From the first steps I took into Jacksonville Municipal Stadium on Wednesday, I knew this would not be a normal day. And why should it be? Jaguars offensive tackle Richard Collier lay in a bed in Intensive Care at Shands while his teammates pulled on their practice gear.

Typically on Wednesday, the assembled media members go into the locker room around 11:30 and conduct the interviews you hear on the radio, see on television and read about in the paper. Then we head to the media lobby, where Jack Del Rio first addresses the electronic media–the radio, TV and video based internet folks–before departing to the writer’s room to be grilled by the scribes.

But Wednesday, there was some chaos. First, Jack Del Rio made a change to the schedule. He decided to address the media first, before the locker room was opened. And he chose to address everyone at once.

Why does Del Rio usually split his press conference? There have been a lot of answers, but I believe that the biggest reason is that he doesn’t want to be constrained by the camera’s when answering questions from some writers, who tend to really go after him.

Del Rio doesn’t want to look combative on TV, especially when the video tends to show up on ESPN and NFL Network.

But on Wednesday, the head coach wanted everybody in the same room. I’m told that Del Rio was prepared to go after some members of the media who have questioned the team’s discipline or who had been pointing the finger at Collier for being out too late. He never really laid into anyone, although when asked if it bothered him about people making a connection with the off-the-field problems that have happened recently.

“Intelligent people, I think, can differentiate,” Del Rio said.
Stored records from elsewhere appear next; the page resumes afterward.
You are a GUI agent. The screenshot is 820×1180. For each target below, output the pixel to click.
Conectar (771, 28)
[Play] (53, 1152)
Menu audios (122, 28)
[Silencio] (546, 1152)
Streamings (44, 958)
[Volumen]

So then, we head to the locker room that was mostly empty. As you can imagine, there are a lot of players who don’t want to talk about the shooting. For fear of saying the wrong thing or perhaps because they are still dealing with the emotions themselves.

Some of the Jaguars veterans were there. David Garrard, Fred Taylor, Rashean Mathis, Paul Spicer were there. All had just named as team captains along with Darryl Smith. Mike Peterson spoke briefly to a few writers, then left. Maurice Williams, a veteran who is strong in his faith was available as well.

There were a few others.

The one guy who seems to be hit the hardest by this is Clint Ingram. He’s Collier’s best friend on the team and he spend around 15 hours at the hospital on Tuesday. He and Collier are kindred spirits, always cutting up and joking together. Rarely does a day go by that they don’t hang out. That made Wednesday particularly difficult on Ingram.

Being at practice gave some respite–a distraction. But there are reminders of Collier’s absence everywhere.

Different jerseys stepping in at left tackle with the second team.

An empty seat in the offensive line meeting.

A number 76 practice jersey still hanging in Collier’s locker.

Some players hoped this incident would bring them closer together and that it would lend some motivation to Sunday’s game in Nashville. They say they realize the task at hand is to prepare for the Titans, but I will be surprised if they can keep Collier out of their minds.